Many PET studies using high-affinity ligands have been performed to characterize the D_2/3 receptor-binding properties of various APs. Some, but not all, investigations of second-generation antipsychotics report increased receptor binding in extrastriatal regions compared with striatal binding (Frankle, 2007). All PET studies describing this preferential extrastriatal binding effect have been performed using FP as the radioligand. In our previous investigations using quetiapine, ziprasidone, and clozapine (Gründer et al, 2006; Vernaleken et al, 2008b, 2010), we found an overall elevation of + 26% in D_2/3 receptor binding in the GTi compared with that in the putamen (55.2% versus 43.7%; GTi versus putamen) using the SRTM. The difference in occupancy values calculated by the TEM was comparable. If the BP_ND values of unblocked putamen or caudate nucleus are systematically biased by improper scan durations, this would cause relevant and region-specific errors of D_2/3 receptor occupancy estimations. The present results do not suggest a relevant methodological bias—at least none caused by insufficient scan durations: reducing scan time by 10 minutes increased the differences only by 0.3%. This small but significant effect is most likely due to the fact that the sensitivity of BP_ND calculations regarding scan-time reductions was present only in unblocked striatal regions (later time point of transient equilibrium) but could neither be observed under blocked conditions nor in regions with low D_2/3 receptor density.

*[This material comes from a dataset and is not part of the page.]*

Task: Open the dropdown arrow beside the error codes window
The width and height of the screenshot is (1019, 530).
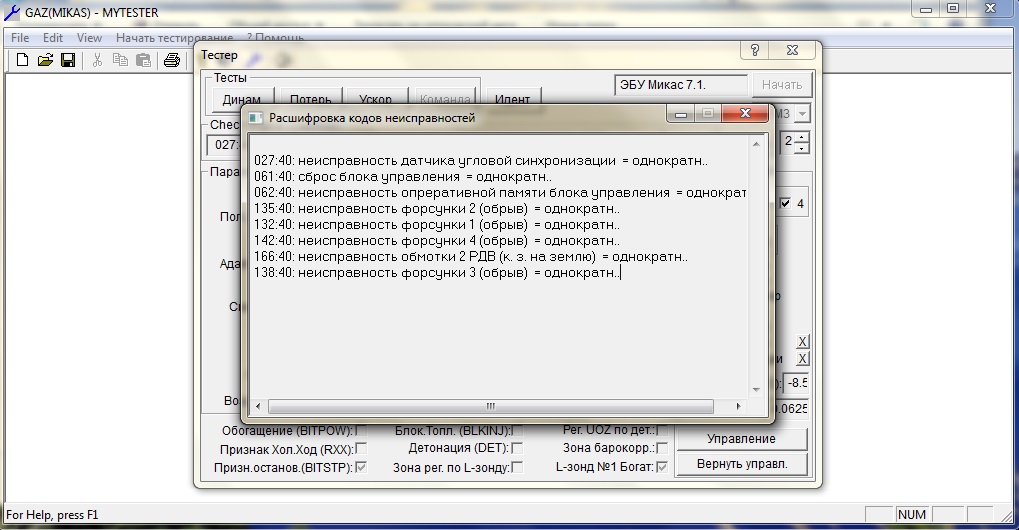Action: pos(801,114)
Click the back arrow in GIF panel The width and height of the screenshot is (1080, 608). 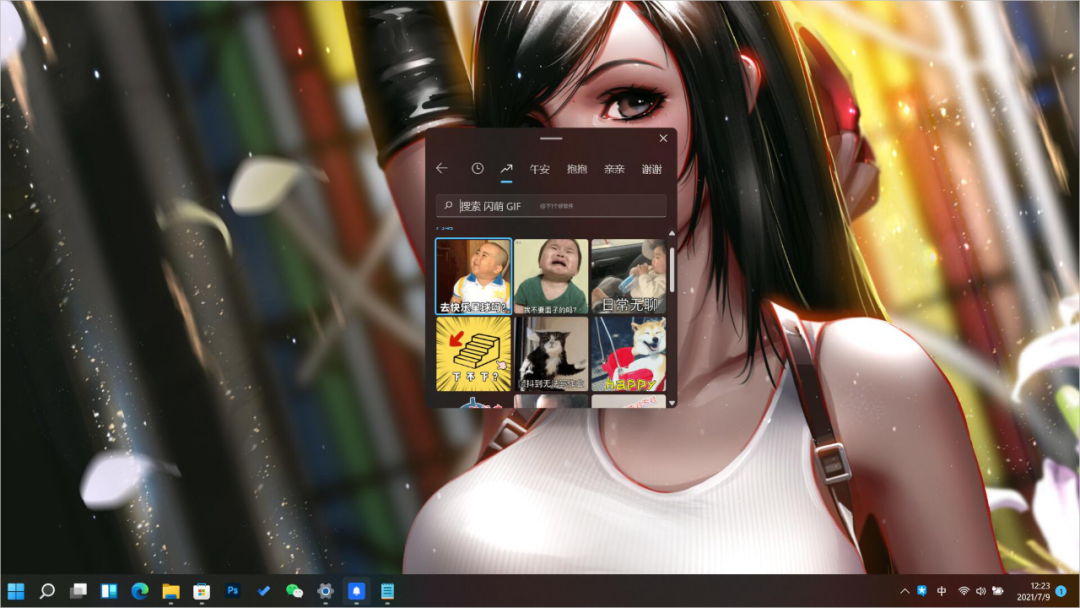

On extrapolating a change of 0.58% per 10 minutes block to a scan duration of 4 hours, even after neglecting the asymptotic reduction of this effect, significant preferential extrastriatal binding observation would still remain. Thus, the preferential extrastriatal binding of APs with low or moderate affinity for the D_2/3 receptor does not appear to be a methodological artifact caused by improper scan duration.

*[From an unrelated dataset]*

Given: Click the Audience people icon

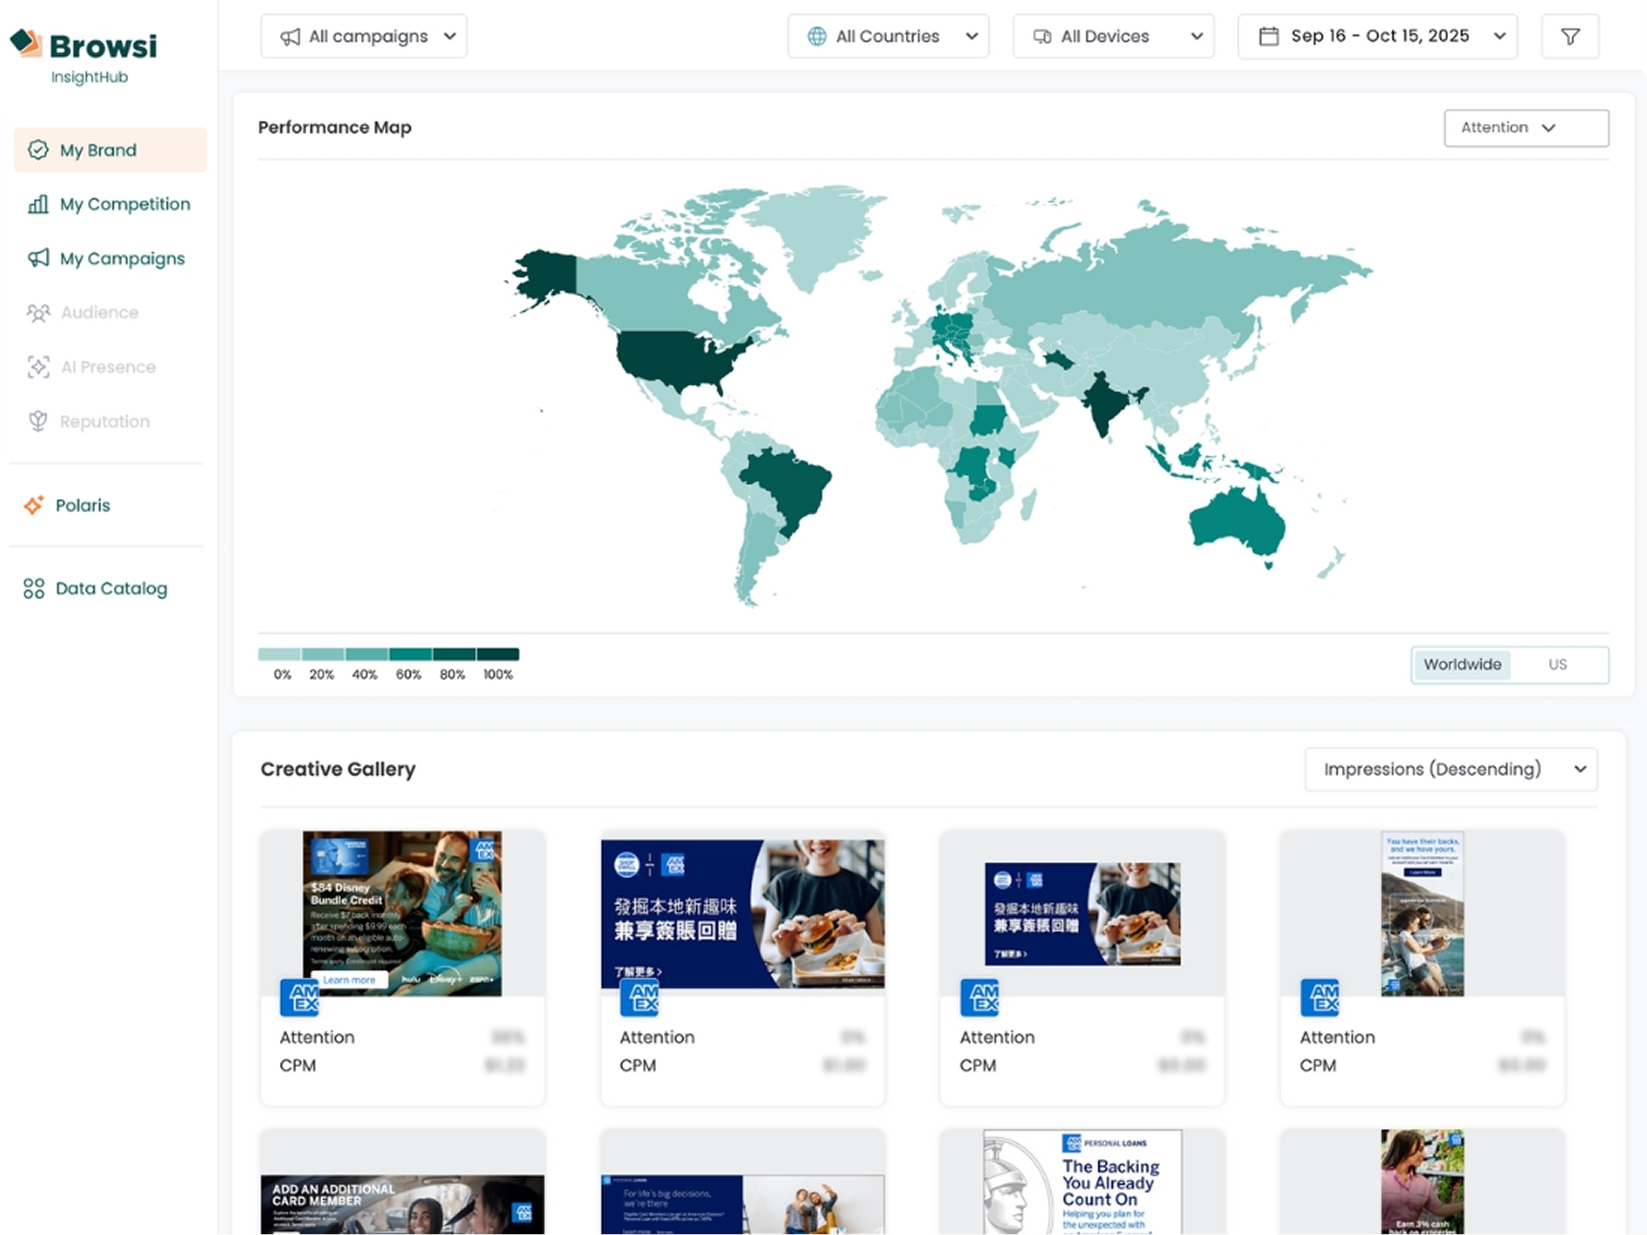Looking at the screenshot, I should point(38,313).
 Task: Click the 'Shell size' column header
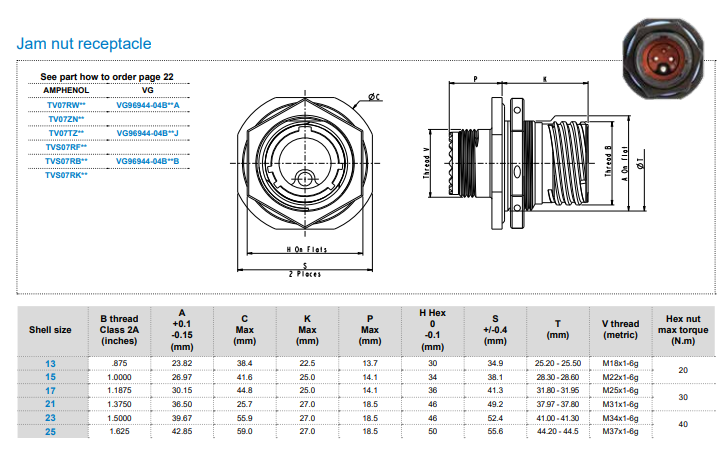(x=50, y=329)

The calculation of the AP-induced D_2/3 receptor occupancies was based on the comparison with the unmedicated control group but not on individual pre/posttreatment comparisons. Because of the comparatively large interindividual variability of the binding potential under unblocked conditions, this may cause miscalculations of receptor occupancies on the individual level and can affect correlations with other individual measures (e.g., drug plasma level). The mean occupancy levels as well as the average regional differences in drug binding should be unaffected by this procedure.

We furthermore compared the occupancy values obtained by the SRTM and TEM, and calculated the effect of scan-time reduction on the occupancy values. In the comparison of D_2/3 receptor occupancy results measured by SRTM versus TEM, it needs to be mentioned that we found significant discrepancies between the TEM and SRTM for the thalamus VOI. The observed 33% reduction in drug binding in the thalamus compared with the putamen using the TEM shrank to a 20% difference when using the SRTM; that was nevertheless statistically significant. This decrease was most likely caused by fitting problems of the blocked thalamus TAC. Inspection of these curves showed that the Hoerl function was unable to perfectly describe this kind of measure. However, in general, the SRTM results are in line with the TEM data. Both the methods suggest preferential extrastriatal binding.

In summary, to the best of our knowledge, this post hoc analysis includes the largest sample of FP data sets thus far. Justifying our chosen time duration for FP-PET scans (180 minutes), we found only a negligible number of scans that exceeded the 180-minute limit in respect to transient equilibrium. Neither the time point of equilibrium nor the choice of the reference method had any relevant influence on BP_ND or occupancy values. Three hours FP-data acquisition is sufficient to reliably calculate the D_2/3 receptor availability using the SRTM and TEM. A limitation of this study is the lack of compartment analysis in the absence of arterial input functions in most subjects.